(Screenshot grounding data)
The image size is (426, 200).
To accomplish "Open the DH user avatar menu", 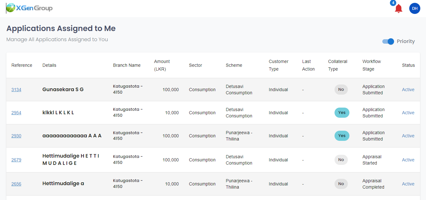I will [415, 9].
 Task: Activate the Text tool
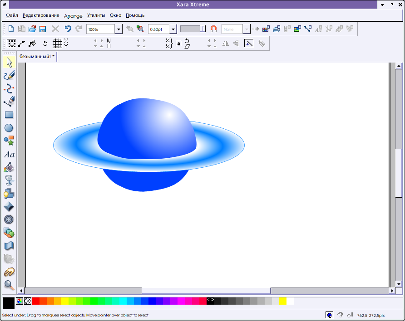click(9, 155)
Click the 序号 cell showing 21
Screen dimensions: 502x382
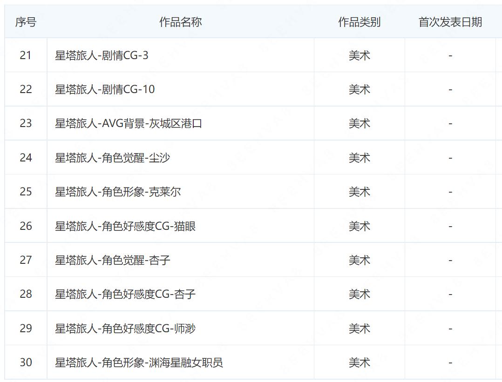26,55

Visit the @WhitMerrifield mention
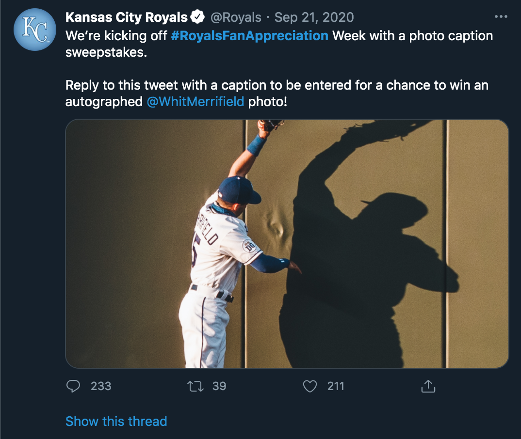click(195, 102)
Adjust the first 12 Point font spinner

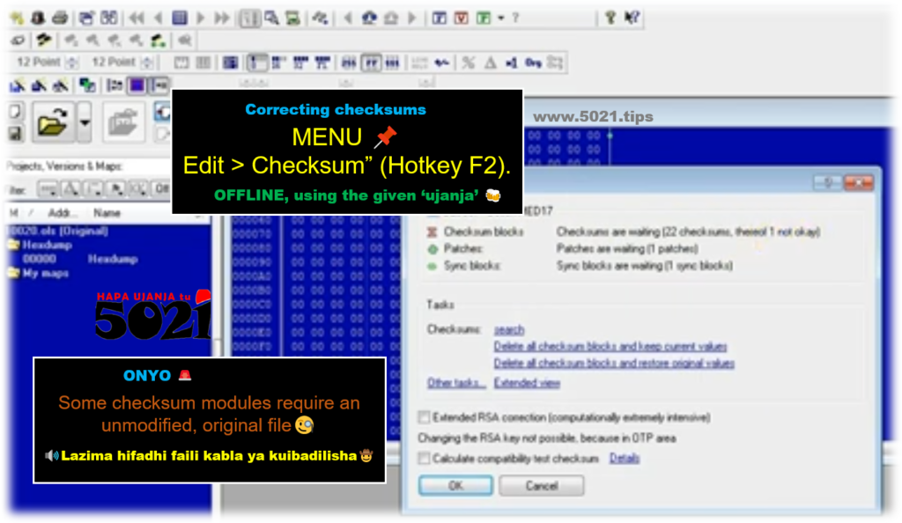[x=72, y=63]
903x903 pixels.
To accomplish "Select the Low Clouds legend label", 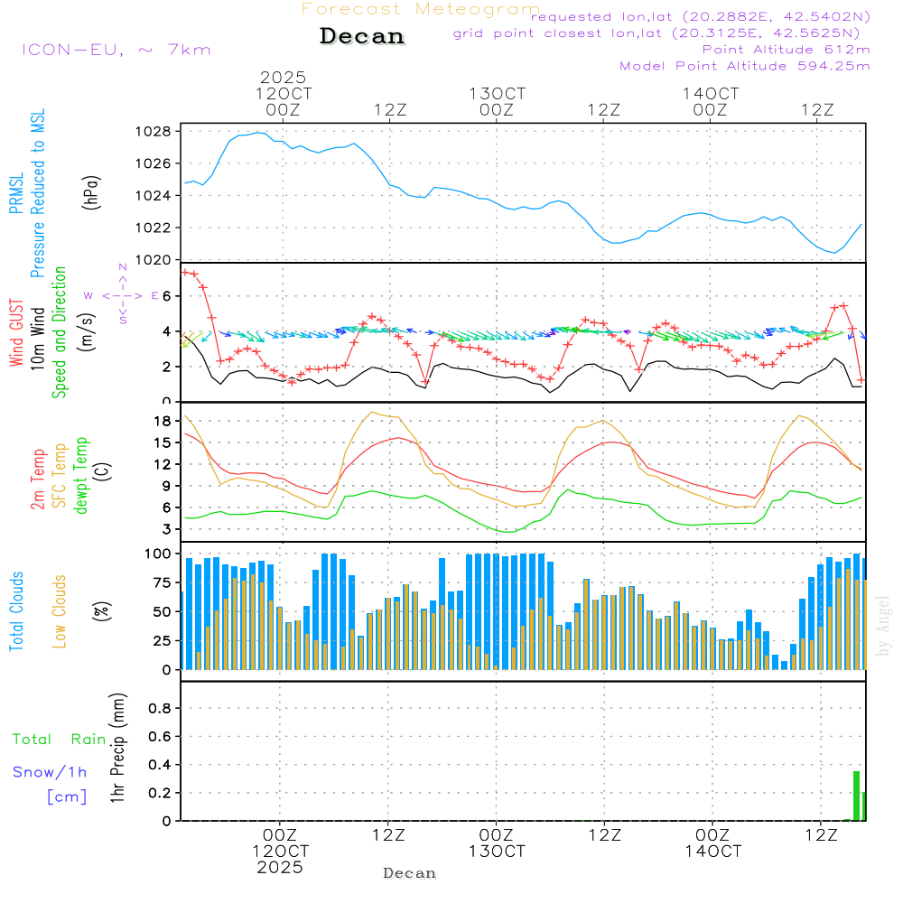I will click(60, 611).
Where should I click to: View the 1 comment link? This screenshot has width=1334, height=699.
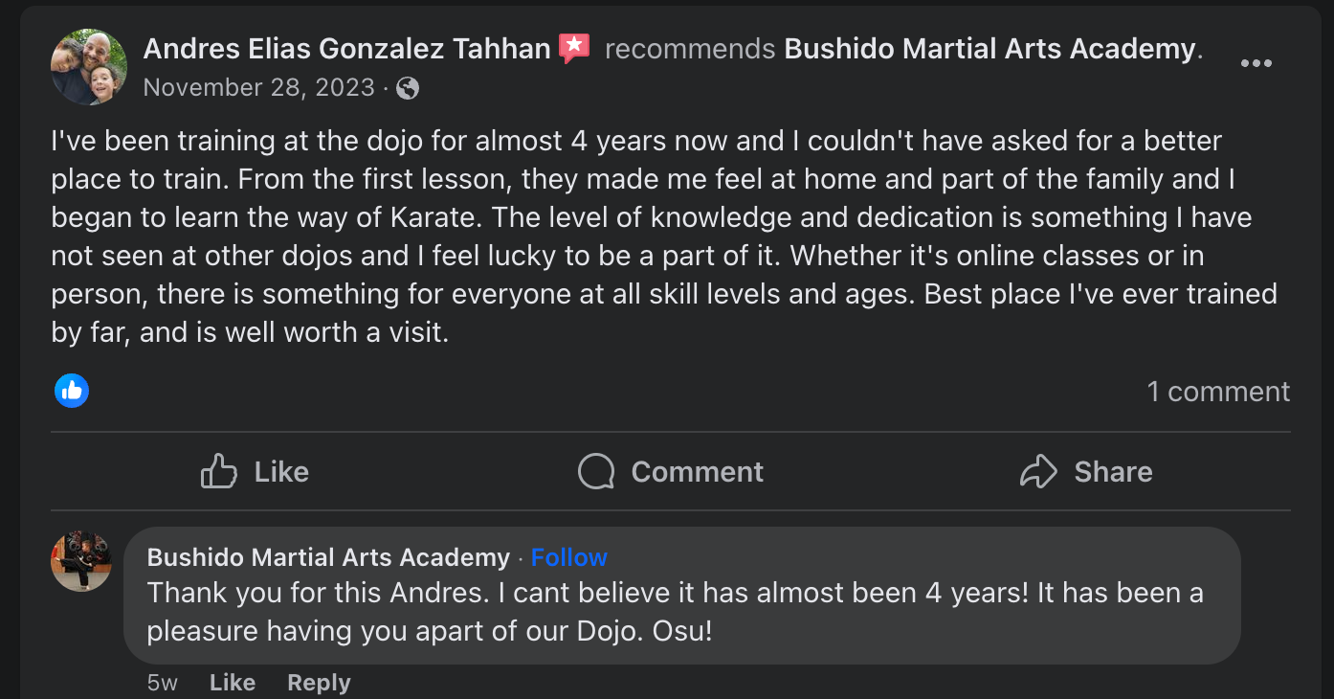(x=1218, y=392)
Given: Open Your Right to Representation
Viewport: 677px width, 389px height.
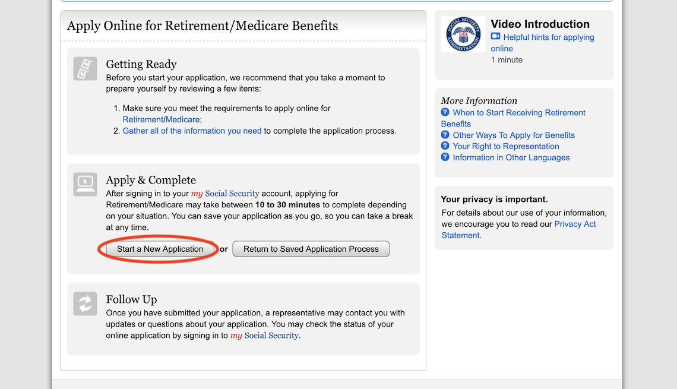Looking at the screenshot, I should click(x=506, y=146).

▸ Exercise objective:
The answer must be an exact copy of the lines from the one containing "Where should I" through the last line of the records, and nothing else. Pictures do not belong in it.

▸ Exercise answer:
Where should I click to: View the 1 comment link? This screenshot has width=1334, height=699.
(x=1218, y=392)
Given: Open Your Right to Representation
Viewport: 677px width, 389px height.
Looking at the screenshot, I should click(x=506, y=146).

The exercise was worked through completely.